Faux documents: un ex-comptable et son « apprentie » déférés pour plus de 6.000 dossiers

Un ex-comptable de 35 ans et son « apprentie » de 31 ans ont été présentés à un juge jeudi matin pour la « fourniture de faux documents administratifs » à plus de 6.000 personnes, a indiqué le procureur de la République de Montpellier.

Une information judiciaire a été ouverte pour la fourniture de ces faux documents mais aussi « falsification de documents et association de malfaiteurs car certains documents proviennent de vols », a précisé Christophe Barret lors d’une conférence de presse, ajoutant que le parquet avait requis le placement en détention provisoire.

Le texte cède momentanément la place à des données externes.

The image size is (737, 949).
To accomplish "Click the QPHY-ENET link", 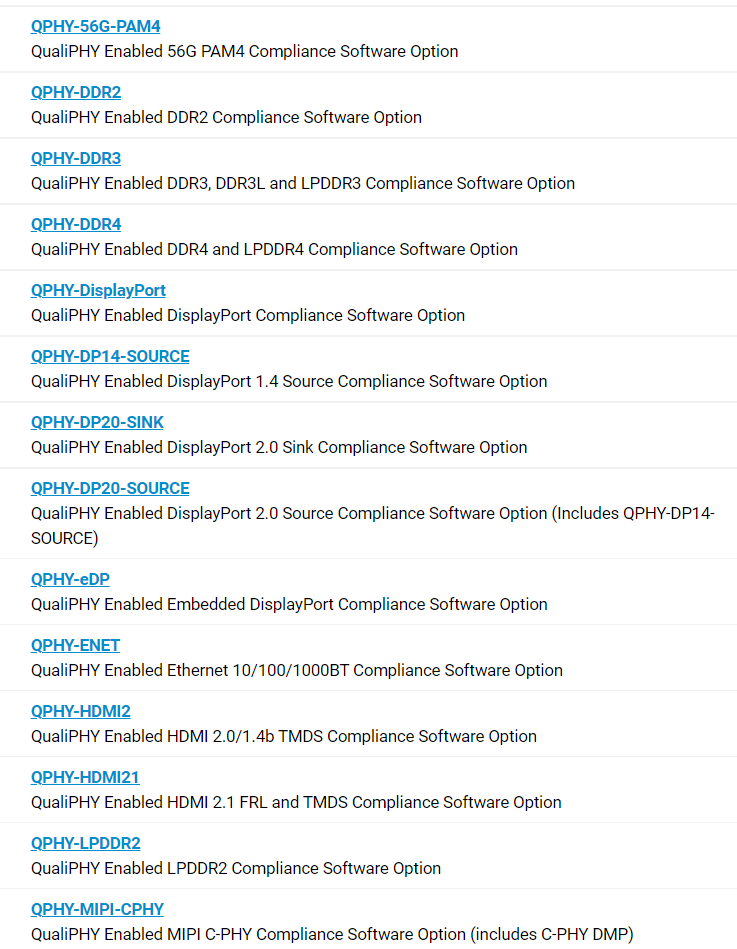I will click(75, 645).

L’ex-comptable, condamné à plusieurs reprises pour des affaires de délinquance routière, a été arrêté à Montpellier et placé en garde à vue mardi, a indiqué M. Barret, précisant que l’homme « a choisi de s’expliquer très largement ». Son « apprentie », arrêtée et placée en garde à vue le même jour, est inconnue de la police et de la justice. « Cette affaire sort véritablement de l’ordinaire en terme d’ampleur et de durée », a souligné M. Barret. « On estime à ce stade qu’il a fabriqué des dossiers pour plus de 6.000 personnes depuis au moins sept ans ». « Il en vivait pas mal », dégageant un bénéfice d’environ 5.000 euros par mois, a-t-il précisé. « On est tombés sur une officine qui dépasse les proportions habituelles », a renchéri Laurent Siam, le directeur de la Police aux Frontières (PAF) de l’Hérault, automatiquement saisie pour les dossiers concernant de faux documents. L’affaire a démarré « de manière presque anecdotique », fin août, lorsqu’un propriétaire a contacté la PAF après s’être vu remettre des documents lui paraissant « suspects » par une locataire potentielle, a expliqué le procureur. L’enquête, menée notamment par l’unité judiciaire et la Brigade mobile de recherche de la PAF, a notamment permis d’établir que l’employeur mentionné sur les fiches de paie « n’avait jamais entendu parler de cette dame », et permis d’identifier les fournisseurs et les fabricants de ces faux, ont précisé MM Barret et Siam. Parmi les faux « de bonne qualité » découverts lors de perquisitions, des contrats de travail, des bulletins de paie, des papiers d’identité et une « liasse d’arrêts de travail avec des supports authentiques », selon M. Barret. Les faussaires encourent un maximum de sept ans de prison et 100.000 euros d’amende. Quant aux bénéficiaires, recrutés « dans la France entière par le bouche-à-oreille », « on va s’attacher à tous les identifier afin qu’ils soient poursuivis par les parquets concernés », a ajouté le procureur de la République de Montpellier.